The math is simple: When interest rates go up, bond prices usually fall. Unlike stocks that can grow their earnings, dividends and cash flow, most bonds pay fixed coupons. When interest rates rise, those coupons typically become less attractive.
Benchmark bond prices are weakening now. From the recent low at the end of February through mid-May, the yield on the U.S. 10-year Treasury rose more than 60 basis points, while the Bloomberg U.S. Aggregate Bond Index moved into negative territory.[1] As a result, prices for the Bloomberg U.S. Aggregate Bond Index are in the red. Meanwhile, expectations for higher rates by year-end are rising, according to CME FedWatch.

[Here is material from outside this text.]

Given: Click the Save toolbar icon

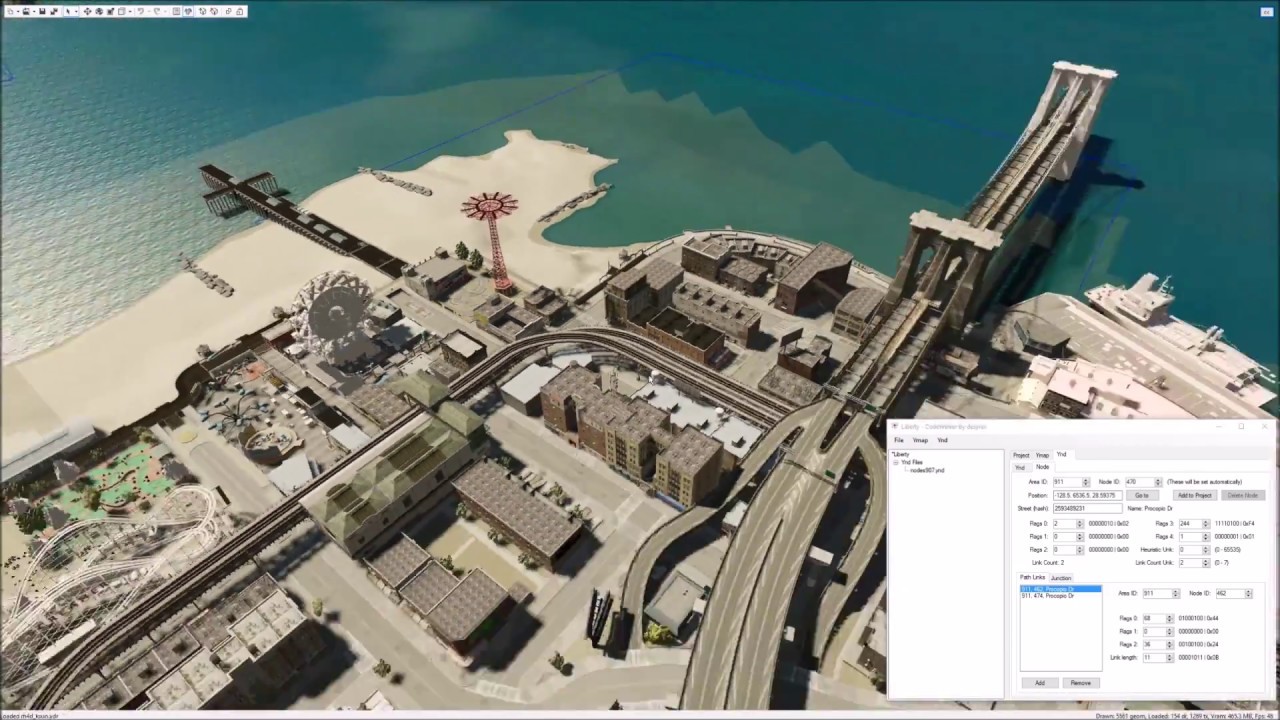Looking at the screenshot, I should (x=42, y=12).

Bonds Benchmarks Have Weakened while Rate Hedged ETFs Have Risen


The performance quoted represents past performance and does not guarantee future results. Investment return and principal value of an investment will fluctuate so that an investor's shares, when sold or redeemed, may be worth more or less than the original cost. Shares are bought and sold at market price (not NAV) and are not individually redeemed from the fund. Market price returns are based upon the midpoint of the bid/ask spread at 4:00 p.m. ET (when NAV is normally determined for most funds) and do not represent the returns you would receive if you traded shares at other times. Your brokerage commissions will reduce returns. Current performance may be lower or higher than the performance quoted. For standardized returns and performance data current to the most recent month end, see IGHG and HYHG product pages.
Some Bond ETFs Are Built for Rising Rates
Interest-rate hedged ETFS may offer a measure of defense in the face of rising rates.
The ProShares Investment Grade Interest Rate Hedged ETF (IGHG) and the ProShares High Yield Interest Rate Hedged ETF (HYHG) are designed to provide corporate bond exposure with a built-in hedge against rising interest rates. Both strategies remained in positive territory during the latest round of rising rates, as shown above.
While credit risk remains in the corporate bond sector, we also note that debt levels for S&P 500 companies overall are less than half what they were at the turn of the century.[2]
For some investors, taking on measured credit risk may be more appealing than remaining fully exposed to the threat of rising interest rates.
[1] Source: Bloomberg, data 2/27/26–5/15/26.
[2] Source: Bloomberg, data as of 3/31/26.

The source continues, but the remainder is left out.